*** Entries supplied ***

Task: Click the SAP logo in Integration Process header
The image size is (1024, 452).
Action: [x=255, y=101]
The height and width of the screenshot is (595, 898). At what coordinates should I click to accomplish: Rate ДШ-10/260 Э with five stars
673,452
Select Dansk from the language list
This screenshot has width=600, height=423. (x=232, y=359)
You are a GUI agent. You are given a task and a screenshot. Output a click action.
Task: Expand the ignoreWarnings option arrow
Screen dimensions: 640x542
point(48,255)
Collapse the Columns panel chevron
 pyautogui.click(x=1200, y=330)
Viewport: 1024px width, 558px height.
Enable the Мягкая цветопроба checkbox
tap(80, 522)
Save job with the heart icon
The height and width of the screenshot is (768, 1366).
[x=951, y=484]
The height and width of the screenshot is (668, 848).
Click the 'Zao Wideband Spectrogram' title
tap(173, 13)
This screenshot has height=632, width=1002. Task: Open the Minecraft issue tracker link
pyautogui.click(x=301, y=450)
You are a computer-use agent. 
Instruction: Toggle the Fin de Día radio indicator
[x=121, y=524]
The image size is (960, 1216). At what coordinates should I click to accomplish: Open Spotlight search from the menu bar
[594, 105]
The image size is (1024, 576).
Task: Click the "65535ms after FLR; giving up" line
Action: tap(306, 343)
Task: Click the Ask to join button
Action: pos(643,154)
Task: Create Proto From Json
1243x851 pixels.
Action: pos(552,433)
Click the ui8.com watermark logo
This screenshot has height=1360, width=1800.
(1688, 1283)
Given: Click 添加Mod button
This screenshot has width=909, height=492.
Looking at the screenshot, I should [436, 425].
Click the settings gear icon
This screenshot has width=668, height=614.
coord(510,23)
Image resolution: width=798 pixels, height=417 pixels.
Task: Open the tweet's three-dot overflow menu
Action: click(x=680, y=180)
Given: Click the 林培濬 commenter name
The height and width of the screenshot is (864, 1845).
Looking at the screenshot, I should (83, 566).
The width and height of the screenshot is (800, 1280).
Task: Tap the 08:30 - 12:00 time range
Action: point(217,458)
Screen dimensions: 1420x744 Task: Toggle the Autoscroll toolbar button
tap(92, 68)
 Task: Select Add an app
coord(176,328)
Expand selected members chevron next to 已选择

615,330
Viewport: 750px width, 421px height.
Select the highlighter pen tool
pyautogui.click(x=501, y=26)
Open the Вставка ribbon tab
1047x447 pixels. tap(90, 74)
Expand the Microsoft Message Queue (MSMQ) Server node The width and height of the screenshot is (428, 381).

*** End of Entries supplied ***

**The problem:** Which lines above include "agent"? Show each of them by copying it.

**Answer to the problem:**
You are a GUI agent. You are given a task and a screenshot. Output a click action.
You are a computer-use agent. 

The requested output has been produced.